Our study included patients before and during the COVID-19 pandemic, both COVID-19-positive and negative patients. Although the numbers of COVID-19-positive patients with DKA were small (23 patients), we attempted to compare DKA severity and outcomes between the three groups. We found that there was no difference in pre-diagnosis of diabetes between the groups, but there was a significant difference in the severity of DKA. More patients who were COVID-19 positive presented with moderate DKA compared to those who were negative for COVID-19 or those in the pre-COVID pandemic, the majority of whom presented with severe DKA. In our study, a comparison between the pre-COVID-19 pandemic and during the COVID-19 pandemic found a significant difference in pneumonia as a DKA precipitant, but there was no statistically significant difference in DKA severity, or DKA outcomes (mortality, units of insulin used, length of hospital stay and time to DKA resolution).
A large retrospective study from the US assessing DKA outcomes pre and during the COVID-19 pandemic (COVID-19 PCR+) included 11 facilities in New York, and they also found that there was no significant difference in the pre-diagnosis of diabetes pre-pandemic and during the COVID-19 pandemic.
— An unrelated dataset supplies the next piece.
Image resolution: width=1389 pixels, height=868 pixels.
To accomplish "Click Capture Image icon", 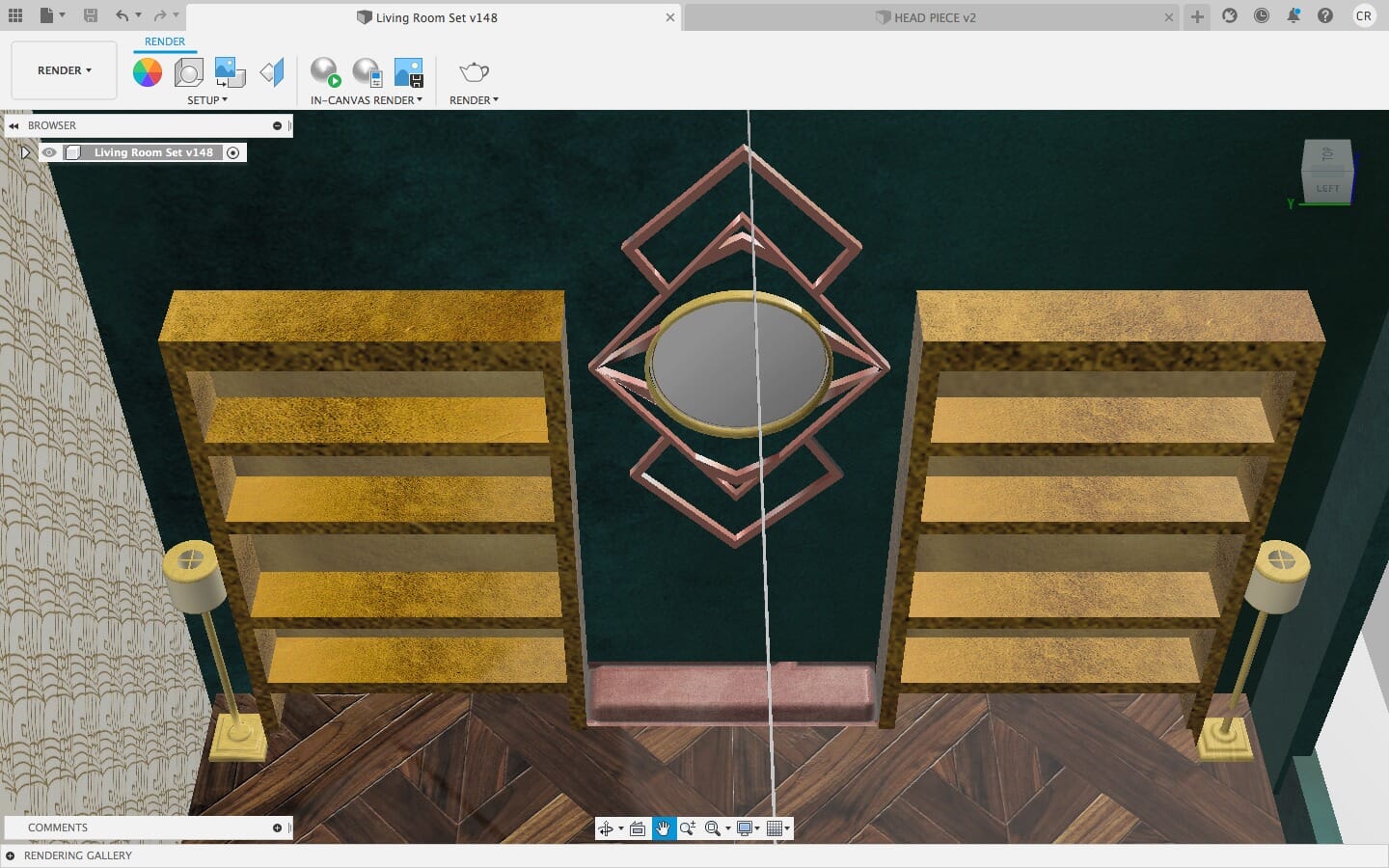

They did not find significant differences in the severity of DKA between the two periods. However, they did find a significant difference in mortality; 46.3% during the COVID-19 pandemic versus 18% pre-pandemic (39).
STRENGTHS/ LIMITATIONS
This is the first long-term study, to the best of our knowledge, to be carried out to audit the clinical presentations and outcomes of adult DKA patients in a private tertiary-level referral and teaching facility in Kenya, where adequate resources are available, including monitoring (point-of-care ketone, frequent blood glucose, blood gas, and laboratory support), availability of the recommended nurse-to-patient ratio, appropriate critical care support and sub-specialty care. This is also the first study to assess the clinical presentation and outcomes of DKA in adults during the pre-COVID and COVID-19 pandemic.
Our study has limitations inherent to Retrospective studies and could have had an information bias since the data collected was before the use of a full electronic health record system. Additionally, the diagnosis of the type of diabetes was based on clinical parameters rather than conducting auto-antibody or C-peptide tests.